Tristan est un être étrange pour l'époque. Un romantique avant l'heure dirais-je si j'affectionnais les anachronismes. C'est un homme tourmenté par on ne sait quelle puissance, vivant dans son monde de débauche et de blasphèmes, cachant minutieusement ses secrets, complotant dans l'ombre. C'est un être noir, avili par la vie, qui sous son apparence fébrile cache un cœur de marbre noir, seul coloré par la flamme amoureuse qui peut le guider vers l'erreur, souvent. C'est un être d'avant-garde, avide d'expériences, mu d'une philosophie de vie complexe qui rejette un maximum de préceptes de son siècle, un libertin aux premiers ébats de ce mouvement, les premiers tremblement de cette philosophie qui éclora plus tard. Il rejette, déchire et trie tout ce qui peut atteindre à la liberté de son âme et de son corps tout en cachant pour son bien cette façon de vivre. C'est un artiste qui vit de son art, pour son art. C'est un homme de crayon et de lettres, qui cherche dans sa vie de quoi alimenter sa création, des ingrédients nouveaux, du jamais vu. C'est aussi de là que naquit sa passion des nus et de l'érotisme. Peut-être par provocation qui sait ? Il est clair que le clergé censurerait ses croquis et ses œuvres secrètes et le condamnerait sous l'égide d'une quelconque morale si il voyait l'ensemble de ses créations.

Il aime les courbes des corps nus, le grain doux des peaux frissonnantes, il aime la couleur de la lumière quand elle auréole un sein. Il aime ces dessins qui transpirent si bien la sensualité, de même que ces écrits parfois pédérastes. Ceux-ci sont secrets, cachés au fond de cassettes, ils sont là pour un public privé et peu copieux mais suffisant pour apprécier son travail.
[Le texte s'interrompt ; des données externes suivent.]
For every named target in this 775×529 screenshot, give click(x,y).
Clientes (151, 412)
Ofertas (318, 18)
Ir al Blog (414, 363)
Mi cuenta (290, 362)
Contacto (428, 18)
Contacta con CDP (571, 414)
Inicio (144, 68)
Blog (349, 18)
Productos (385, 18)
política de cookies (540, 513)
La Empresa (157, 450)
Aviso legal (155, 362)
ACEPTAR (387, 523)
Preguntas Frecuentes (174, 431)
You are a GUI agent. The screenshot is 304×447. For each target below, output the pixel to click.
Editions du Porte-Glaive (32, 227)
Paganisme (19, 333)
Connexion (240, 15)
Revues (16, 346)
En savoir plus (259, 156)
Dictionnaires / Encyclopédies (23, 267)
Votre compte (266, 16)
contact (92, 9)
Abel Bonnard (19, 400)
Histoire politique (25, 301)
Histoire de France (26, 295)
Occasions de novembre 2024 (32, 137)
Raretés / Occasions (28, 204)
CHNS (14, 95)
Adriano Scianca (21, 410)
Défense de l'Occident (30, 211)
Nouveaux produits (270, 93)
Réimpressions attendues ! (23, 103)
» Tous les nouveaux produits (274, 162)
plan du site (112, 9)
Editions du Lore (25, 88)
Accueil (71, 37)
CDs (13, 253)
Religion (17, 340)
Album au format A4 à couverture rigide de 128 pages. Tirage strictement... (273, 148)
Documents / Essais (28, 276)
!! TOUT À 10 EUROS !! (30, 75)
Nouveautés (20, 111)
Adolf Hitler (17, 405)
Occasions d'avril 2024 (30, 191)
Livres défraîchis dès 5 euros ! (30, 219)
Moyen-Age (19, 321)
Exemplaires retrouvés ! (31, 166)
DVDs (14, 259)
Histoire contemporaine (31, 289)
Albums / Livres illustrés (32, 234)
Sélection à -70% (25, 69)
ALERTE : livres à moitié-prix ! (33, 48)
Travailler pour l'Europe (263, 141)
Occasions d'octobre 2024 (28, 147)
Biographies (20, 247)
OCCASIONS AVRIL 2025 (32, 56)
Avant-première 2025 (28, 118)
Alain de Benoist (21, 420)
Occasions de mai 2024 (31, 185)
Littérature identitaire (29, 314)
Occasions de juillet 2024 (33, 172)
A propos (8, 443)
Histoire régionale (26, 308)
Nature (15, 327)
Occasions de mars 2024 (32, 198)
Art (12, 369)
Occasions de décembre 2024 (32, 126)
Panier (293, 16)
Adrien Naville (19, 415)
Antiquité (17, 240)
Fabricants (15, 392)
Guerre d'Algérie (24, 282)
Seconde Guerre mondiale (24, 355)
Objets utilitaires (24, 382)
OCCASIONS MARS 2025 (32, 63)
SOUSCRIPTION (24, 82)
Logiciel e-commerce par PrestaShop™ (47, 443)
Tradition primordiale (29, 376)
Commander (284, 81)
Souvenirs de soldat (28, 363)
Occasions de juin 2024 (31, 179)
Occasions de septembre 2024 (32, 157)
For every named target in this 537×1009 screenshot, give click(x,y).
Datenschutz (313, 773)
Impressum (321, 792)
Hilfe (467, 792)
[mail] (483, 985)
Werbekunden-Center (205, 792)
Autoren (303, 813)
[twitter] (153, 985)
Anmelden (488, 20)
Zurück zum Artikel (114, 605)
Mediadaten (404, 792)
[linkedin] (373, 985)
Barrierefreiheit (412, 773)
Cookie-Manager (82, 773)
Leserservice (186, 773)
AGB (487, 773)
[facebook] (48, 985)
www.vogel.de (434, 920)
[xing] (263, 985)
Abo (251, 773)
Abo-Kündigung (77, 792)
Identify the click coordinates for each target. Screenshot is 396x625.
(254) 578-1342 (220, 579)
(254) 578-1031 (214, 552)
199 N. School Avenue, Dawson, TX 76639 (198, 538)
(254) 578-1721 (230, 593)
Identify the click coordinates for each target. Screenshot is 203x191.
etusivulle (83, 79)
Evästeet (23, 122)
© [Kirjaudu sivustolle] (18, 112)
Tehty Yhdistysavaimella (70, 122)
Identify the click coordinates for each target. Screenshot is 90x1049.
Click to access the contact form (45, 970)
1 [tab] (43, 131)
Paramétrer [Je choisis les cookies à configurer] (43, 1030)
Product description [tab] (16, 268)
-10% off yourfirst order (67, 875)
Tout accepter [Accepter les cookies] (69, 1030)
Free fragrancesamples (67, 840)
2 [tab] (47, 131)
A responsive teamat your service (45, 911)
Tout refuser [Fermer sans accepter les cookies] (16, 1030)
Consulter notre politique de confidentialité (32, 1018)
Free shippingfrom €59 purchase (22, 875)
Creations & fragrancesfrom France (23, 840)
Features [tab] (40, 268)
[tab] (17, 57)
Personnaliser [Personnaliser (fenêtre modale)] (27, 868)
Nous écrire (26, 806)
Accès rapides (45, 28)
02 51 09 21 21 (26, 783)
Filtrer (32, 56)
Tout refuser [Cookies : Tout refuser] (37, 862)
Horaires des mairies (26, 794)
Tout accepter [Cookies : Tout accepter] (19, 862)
Je l'ai dit, c'est un romantique avant l'heure. La principale conséquence est son manque de flegme, il est soumis à ses émotions, emporté par ses passions sans maîtrise aucune, il vole, hurle, pleure ; inconstant, il n'a pas d'étoile qui le guide dans la mer de sa vie. Sa psyché délabrée, bipolaire, ne souffre d'aucune règle. C'est un être d'instinct qui se laisse guider par ce dernier. C'est une de ses passions qui le condamnera peut-être, cette passion immorale que tous condamneraient, incestueuse jusqu'au bout des ongles, c'est cet amour puissant qu'il voue à sa sœur, cette dévotion sans bornes qui n'a aucune limite. C'est cet amour qui vibre dans son cœur, dans son corps même, mais cela demeure secret.
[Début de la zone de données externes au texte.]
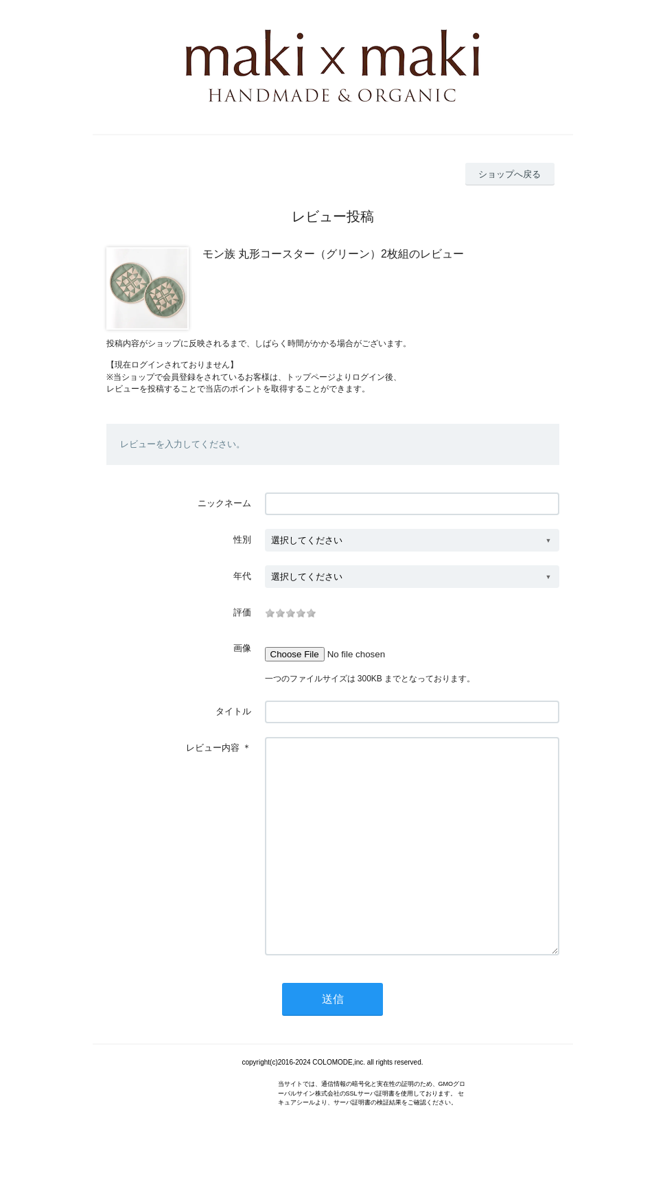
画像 (242, 648)
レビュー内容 (213, 747)
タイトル (233, 711)
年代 (242, 576)
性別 (242, 539)
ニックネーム (224, 503)
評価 (242, 612)
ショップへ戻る (509, 174)
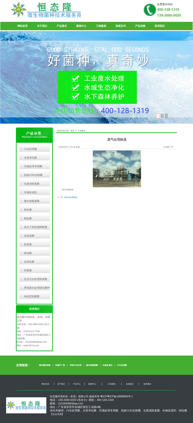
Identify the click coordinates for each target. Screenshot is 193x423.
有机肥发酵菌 (31, 296)
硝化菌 (28, 209)
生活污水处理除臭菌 (35, 279)
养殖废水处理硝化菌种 (37, 287)
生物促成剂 (30, 192)
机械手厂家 (60, 365)
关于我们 (42, 26)
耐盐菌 (28, 218)
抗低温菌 (29, 235)
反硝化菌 (29, 261)
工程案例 (101, 26)
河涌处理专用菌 (33, 166)
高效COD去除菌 (33, 175)
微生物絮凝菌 (31, 201)
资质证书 (120, 26)
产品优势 (140, 26)
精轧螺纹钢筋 (45, 365)
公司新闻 (111, 384)
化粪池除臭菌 (31, 183)
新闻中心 (81, 26)
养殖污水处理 (75, 365)
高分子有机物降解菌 (35, 227)
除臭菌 (28, 244)
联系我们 (160, 26)
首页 (73, 131)
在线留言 (129, 384)
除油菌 (28, 253)
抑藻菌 (28, 270)
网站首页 (22, 26)
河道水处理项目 (70, 197)
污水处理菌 (30, 149)
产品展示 (62, 26)
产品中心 (77, 384)
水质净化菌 (30, 157)
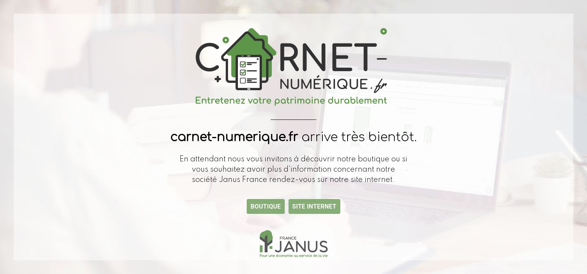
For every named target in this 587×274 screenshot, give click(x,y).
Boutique (265, 206)
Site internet (314, 206)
Un être d'expérience sans aucune borne morale ou religieuse. Il ne croit pas à la Sainte Bible, pour lui, il y a certes une main divine, mais ce n'est pas celle du Dieu qu'on l'oblige à prêcher. Il ne prie que pour l'apparence, il vomit sur ces préceptes qu'il abhorre. Il n'est pas de dieu qui enfermerait Sa créature, qui l’empêcherait de jouir de tout ce qu'Il a pu créer pour elle. Un tel dieu ne pourrait être adoré. Tristan aime les expériences, il aime jouir de son corps et de son âme, il aime l'ivresse, tant celle de l'alcool que d'autres substances dont ce médicament venu d'Orient que son médecin lui ramène, ou alors ces herbes de sorcières qu'il consomme en secret, ou plus simplement l'alcool. Il aime pousser son âme à ses limites, trouver un moyen de se libérer.

Ce serait trop simple si son caractère s'arrêtait à ça non ? Tristan est plus complexe, une sorte de mécanisme psychique qui ne répond à aucune règle mathématique. C'est aussi un être de douceur, un être ambivalent, comme un monstre bicéphale. Sa face débauchée cachant la face de la bonté, c'est un être perdu dans les méandres de ses sentiments, consumé du brasier de cette amour immense qu'il a au fond de lui, qu'il porte en partie à sa sœur. C'est un homme qui a besoin d'aimer et d'être aimé.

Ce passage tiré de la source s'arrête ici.